(Stored data entries)
□ □ □ □ □ □ □

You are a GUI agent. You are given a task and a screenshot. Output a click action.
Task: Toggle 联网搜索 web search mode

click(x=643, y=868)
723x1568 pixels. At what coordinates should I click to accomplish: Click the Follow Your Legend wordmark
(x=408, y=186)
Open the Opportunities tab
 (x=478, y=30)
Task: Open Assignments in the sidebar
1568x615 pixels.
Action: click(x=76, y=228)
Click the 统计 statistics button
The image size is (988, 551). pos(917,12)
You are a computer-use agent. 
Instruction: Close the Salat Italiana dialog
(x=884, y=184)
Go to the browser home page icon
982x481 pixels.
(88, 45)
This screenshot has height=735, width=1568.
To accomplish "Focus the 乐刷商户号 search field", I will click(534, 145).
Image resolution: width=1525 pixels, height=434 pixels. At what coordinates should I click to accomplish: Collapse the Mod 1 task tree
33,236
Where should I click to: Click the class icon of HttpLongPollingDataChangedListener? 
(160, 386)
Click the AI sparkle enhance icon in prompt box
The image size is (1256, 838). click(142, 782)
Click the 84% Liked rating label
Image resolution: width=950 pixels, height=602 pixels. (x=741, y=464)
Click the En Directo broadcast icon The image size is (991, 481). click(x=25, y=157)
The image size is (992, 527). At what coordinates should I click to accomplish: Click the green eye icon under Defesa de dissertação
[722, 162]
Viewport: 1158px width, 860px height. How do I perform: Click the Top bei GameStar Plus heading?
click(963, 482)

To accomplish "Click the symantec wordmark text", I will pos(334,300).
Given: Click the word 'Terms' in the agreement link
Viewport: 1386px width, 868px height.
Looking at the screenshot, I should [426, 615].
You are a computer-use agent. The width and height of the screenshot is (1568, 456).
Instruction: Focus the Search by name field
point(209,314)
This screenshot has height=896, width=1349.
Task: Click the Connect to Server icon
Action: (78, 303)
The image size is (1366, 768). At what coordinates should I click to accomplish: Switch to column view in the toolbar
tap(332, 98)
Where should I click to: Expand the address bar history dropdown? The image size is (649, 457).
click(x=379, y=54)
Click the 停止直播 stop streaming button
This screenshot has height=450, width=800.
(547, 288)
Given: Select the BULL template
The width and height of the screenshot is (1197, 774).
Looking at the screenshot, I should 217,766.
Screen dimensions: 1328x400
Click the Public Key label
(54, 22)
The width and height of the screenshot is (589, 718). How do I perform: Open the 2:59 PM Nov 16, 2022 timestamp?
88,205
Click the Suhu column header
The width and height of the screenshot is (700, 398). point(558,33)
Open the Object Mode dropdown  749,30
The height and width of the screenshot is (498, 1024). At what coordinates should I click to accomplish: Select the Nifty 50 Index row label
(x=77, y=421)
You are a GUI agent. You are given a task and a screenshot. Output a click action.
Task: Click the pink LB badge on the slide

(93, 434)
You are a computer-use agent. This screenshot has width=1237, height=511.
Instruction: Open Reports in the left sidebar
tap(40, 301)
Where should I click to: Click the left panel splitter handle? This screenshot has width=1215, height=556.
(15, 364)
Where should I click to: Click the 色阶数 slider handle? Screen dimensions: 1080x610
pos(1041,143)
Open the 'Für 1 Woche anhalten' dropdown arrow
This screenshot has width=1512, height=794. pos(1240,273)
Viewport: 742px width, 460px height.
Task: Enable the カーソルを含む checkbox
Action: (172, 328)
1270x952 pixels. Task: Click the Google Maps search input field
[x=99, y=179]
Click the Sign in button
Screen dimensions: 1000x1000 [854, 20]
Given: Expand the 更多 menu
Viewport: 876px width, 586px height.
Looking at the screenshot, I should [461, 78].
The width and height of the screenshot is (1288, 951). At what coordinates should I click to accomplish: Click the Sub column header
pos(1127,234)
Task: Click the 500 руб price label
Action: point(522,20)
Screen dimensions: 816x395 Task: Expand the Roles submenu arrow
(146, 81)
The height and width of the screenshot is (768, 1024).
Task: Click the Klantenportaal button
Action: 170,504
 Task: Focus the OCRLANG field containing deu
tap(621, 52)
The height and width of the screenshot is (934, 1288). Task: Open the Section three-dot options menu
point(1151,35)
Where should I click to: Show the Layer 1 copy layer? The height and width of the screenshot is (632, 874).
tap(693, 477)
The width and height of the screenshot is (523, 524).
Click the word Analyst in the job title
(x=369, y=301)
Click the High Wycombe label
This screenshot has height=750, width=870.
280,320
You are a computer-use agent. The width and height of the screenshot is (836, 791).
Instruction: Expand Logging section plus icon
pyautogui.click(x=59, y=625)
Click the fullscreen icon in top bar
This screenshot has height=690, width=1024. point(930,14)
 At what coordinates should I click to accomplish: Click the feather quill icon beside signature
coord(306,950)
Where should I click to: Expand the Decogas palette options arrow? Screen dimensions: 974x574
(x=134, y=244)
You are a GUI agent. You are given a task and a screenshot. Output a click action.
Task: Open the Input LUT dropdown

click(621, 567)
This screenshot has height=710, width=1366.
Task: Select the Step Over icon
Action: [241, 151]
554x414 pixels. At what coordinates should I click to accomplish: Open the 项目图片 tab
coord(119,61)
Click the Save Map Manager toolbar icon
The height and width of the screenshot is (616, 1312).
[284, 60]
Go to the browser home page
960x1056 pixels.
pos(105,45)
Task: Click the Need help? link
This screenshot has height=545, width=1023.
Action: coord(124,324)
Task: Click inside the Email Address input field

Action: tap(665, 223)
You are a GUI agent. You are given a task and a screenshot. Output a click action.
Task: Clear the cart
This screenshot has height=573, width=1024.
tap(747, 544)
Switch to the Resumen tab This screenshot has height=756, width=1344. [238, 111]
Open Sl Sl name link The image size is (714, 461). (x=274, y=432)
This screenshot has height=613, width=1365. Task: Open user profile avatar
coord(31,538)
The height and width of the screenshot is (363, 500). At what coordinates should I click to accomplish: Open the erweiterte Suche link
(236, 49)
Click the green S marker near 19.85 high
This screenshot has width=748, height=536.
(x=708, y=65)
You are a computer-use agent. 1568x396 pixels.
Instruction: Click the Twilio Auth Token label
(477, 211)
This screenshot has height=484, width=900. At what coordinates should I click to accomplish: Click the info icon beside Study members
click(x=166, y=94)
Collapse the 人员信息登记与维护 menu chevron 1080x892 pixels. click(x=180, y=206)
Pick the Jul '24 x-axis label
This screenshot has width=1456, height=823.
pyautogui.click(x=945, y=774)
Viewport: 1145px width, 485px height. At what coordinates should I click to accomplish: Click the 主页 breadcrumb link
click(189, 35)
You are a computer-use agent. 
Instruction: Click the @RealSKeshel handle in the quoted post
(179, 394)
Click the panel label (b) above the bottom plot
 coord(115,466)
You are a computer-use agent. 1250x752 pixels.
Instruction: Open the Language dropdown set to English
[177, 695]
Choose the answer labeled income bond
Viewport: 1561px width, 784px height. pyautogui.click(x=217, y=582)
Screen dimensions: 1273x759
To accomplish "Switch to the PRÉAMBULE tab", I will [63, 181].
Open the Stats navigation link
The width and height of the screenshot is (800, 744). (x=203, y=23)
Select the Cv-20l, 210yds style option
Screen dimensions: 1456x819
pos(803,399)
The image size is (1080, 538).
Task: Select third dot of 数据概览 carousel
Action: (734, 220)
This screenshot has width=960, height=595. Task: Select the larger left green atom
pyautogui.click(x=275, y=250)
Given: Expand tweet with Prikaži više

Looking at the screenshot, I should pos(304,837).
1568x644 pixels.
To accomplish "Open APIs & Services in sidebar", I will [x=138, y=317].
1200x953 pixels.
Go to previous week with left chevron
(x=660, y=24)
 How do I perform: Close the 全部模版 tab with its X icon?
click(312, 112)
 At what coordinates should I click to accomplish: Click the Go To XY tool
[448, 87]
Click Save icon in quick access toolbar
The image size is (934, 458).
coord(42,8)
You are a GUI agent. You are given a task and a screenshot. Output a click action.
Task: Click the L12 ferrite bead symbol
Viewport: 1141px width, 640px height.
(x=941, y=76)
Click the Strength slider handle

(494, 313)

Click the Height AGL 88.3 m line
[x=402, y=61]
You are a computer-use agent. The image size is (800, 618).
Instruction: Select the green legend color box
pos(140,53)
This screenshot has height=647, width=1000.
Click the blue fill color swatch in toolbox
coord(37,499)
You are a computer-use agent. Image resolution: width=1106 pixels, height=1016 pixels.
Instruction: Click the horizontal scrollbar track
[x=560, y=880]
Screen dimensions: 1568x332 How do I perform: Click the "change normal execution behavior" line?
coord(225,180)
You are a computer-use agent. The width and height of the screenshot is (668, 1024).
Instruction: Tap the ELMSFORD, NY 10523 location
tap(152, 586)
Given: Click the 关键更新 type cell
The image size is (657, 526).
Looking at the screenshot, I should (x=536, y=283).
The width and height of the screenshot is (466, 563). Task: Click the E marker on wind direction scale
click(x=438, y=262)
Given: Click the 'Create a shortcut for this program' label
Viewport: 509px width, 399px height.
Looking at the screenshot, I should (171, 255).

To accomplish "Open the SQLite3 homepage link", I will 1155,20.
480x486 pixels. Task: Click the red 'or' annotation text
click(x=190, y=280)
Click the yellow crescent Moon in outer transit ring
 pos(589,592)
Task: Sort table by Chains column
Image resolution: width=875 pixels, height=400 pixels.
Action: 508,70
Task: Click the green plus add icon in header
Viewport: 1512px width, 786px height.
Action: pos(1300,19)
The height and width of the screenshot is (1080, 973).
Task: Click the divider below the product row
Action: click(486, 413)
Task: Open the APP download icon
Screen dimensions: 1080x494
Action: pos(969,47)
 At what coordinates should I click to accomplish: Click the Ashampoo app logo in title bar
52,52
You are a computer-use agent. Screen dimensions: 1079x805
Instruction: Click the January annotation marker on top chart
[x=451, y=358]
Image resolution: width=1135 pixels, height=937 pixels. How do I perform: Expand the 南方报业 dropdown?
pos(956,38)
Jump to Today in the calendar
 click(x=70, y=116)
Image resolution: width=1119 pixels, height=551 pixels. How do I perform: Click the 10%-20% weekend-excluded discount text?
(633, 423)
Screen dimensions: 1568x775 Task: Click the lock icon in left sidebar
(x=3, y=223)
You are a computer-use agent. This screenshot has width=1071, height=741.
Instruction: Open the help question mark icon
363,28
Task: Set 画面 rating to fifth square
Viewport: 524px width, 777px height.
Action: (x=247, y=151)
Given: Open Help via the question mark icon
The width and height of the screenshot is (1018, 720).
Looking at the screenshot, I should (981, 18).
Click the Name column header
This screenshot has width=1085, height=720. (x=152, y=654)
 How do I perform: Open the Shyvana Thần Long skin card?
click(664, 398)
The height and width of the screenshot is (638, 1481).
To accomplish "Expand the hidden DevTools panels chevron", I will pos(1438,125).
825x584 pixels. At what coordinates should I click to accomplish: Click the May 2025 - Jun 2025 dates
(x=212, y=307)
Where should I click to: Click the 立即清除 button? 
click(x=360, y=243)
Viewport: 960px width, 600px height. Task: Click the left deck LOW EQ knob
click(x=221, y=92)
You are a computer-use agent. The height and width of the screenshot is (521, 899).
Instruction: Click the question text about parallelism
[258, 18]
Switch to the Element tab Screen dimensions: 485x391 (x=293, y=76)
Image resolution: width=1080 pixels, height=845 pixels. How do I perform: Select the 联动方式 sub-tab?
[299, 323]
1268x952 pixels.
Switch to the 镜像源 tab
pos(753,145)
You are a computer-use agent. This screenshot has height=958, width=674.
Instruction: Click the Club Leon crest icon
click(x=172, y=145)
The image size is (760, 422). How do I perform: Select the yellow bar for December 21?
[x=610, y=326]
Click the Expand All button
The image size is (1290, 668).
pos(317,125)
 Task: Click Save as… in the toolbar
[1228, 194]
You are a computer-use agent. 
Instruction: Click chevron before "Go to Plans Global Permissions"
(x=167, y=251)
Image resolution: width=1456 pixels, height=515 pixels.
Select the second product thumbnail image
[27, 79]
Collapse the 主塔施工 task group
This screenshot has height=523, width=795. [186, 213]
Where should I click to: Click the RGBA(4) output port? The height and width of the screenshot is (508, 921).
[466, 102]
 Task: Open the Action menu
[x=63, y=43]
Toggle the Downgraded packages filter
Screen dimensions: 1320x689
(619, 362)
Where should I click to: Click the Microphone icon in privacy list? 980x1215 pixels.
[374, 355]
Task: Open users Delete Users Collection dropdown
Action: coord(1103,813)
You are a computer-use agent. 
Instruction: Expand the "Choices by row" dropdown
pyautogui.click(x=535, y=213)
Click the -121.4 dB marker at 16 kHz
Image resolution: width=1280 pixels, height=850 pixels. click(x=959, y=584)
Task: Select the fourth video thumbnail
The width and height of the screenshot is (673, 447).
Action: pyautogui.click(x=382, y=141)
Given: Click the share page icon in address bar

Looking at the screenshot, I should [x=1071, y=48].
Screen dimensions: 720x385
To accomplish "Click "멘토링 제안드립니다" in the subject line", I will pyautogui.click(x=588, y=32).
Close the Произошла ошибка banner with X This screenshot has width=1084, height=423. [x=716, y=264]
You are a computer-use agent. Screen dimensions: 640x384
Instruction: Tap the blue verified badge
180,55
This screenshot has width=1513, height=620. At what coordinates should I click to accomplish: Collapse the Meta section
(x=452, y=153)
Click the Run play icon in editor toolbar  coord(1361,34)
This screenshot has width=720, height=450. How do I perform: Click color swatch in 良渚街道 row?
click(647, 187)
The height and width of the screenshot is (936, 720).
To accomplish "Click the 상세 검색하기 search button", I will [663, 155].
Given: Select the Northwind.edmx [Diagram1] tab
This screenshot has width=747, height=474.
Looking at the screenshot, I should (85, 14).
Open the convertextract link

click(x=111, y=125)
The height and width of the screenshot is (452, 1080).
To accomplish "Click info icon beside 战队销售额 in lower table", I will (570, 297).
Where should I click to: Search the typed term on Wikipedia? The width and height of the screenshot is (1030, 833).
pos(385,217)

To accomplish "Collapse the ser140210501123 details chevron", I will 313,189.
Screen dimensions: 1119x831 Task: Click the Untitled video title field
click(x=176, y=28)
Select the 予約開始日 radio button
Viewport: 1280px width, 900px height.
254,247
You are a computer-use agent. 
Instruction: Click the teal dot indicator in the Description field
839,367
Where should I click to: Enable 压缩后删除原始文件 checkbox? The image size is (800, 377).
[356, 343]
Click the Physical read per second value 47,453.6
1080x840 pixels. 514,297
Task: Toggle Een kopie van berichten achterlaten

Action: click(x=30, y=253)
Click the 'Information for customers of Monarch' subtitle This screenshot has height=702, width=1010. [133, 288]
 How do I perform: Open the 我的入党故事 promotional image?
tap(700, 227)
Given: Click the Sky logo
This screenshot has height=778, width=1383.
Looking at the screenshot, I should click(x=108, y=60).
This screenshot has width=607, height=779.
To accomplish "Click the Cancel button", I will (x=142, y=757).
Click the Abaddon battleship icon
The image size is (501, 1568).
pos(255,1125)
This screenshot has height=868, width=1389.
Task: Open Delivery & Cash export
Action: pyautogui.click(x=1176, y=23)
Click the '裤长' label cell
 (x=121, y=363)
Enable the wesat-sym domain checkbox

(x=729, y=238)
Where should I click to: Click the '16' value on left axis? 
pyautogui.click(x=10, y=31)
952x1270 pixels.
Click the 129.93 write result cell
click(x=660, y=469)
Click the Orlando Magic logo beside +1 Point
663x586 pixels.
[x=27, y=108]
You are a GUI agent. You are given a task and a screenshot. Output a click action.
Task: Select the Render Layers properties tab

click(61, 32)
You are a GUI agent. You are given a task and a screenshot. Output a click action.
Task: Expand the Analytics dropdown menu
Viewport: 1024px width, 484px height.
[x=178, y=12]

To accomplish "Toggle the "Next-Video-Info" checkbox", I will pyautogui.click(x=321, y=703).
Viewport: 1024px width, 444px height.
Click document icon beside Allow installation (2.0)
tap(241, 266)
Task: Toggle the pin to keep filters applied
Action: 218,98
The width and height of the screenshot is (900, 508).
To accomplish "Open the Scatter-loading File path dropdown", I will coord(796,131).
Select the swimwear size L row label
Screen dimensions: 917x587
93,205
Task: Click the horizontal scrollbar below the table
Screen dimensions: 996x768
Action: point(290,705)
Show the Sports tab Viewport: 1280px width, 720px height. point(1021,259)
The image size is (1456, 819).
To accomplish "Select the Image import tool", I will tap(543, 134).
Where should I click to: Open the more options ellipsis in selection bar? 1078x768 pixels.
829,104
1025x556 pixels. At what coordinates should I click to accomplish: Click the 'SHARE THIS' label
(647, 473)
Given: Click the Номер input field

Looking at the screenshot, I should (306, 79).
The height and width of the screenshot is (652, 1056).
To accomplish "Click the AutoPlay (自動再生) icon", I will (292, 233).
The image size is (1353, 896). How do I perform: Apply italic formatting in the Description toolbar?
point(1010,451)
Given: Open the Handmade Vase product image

□ □ □ □ □ □ □

◆ **Task**: Give back exactly the lines from the first line of the records through the line holding "Given: Select the BULL template", including both of those lines and leaving out all others.

◆ **Worked solution**:
You are a GUI agent. You are given a task and a screenshot. Output a click action.
Task: Toggle 联网搜索 web search mode

click(x=643, y=868)
723x1568 pixels. At what coordinates should I click to accomplish: Click the Follow Your Legend wordmark
(x=408, y=186)
Open the Opportunities tab
 (x=478, y=30)
Task: Open Assignments in the sidebar
1568x615 pixels.
Action: click(x=76, y=228)
Click the 统计 statistics button
The image size is (988, 551). pos(917,12)
You are a computer-use agent. 
Instruction: Close the Salat Italiana dialog
(x=884, y=184)
Go to the browser home page icon
982x481 pixels.
(88, 45)
This screenshot has height=735, width=1568.
To accomplish "Focus the 乐刷商户号 search field", I will click(534, 145).
Image resolution: width=1525 pixels, height=434 pixels. At what coordinates should I click to accomplish: Collapse the Mod 1 task tree
33,236
Where should I click to: Click the class icon of HttpLongPollingDataChangedListener? 
(160, 386)
Click the AI sparkle enhance icon in prompt box
The image size is (1256, 838). click(142, 782)
Click the 84% Liked rating label
Image resolution: width=950 pixels, height=602 pixels. (x=741, y=464)
Click the En Directo broadcast icon The image size is (991, 481). click(x=25, y=157)
The image size is (992, 527). At what coordinates should I click to accomplish: Click the green eye icon under Defesa de dissertação
[722, 162]
Viewport: 1158px width, 860px height. How do I perform: Click the Top bei GameStar Plus heading?
click(963, 482)

To accomplish "Click the symantec wordmark text", I will pos(334,300).
Given: Click the word 'Terms' in the agreement link
Viewport: 1386px width, 868px height.
Looking at the screenshot, I should [426, 615].
You are a computer-use agent. The width and height of the screenshot is (1568, 456).
Instruction: Focus the Search by name field
point(209,314)
This screenshot has height=896, width=1349.
Task: Click the Connect to Server icon
Action: (78, 303)
The image size is (1366, 768). At what coordinates should I click to accomplish: Switch to column view in the toolbar
tap(332, 98)
Where should I click to: Expand the address bar history dropdown? The image size is (649, 457).
click(x=379, y=54)
Click the 停止直播 stop streaming button
This screenshot has height=450, width=800.
(547, 288)
Given: Select the BULL template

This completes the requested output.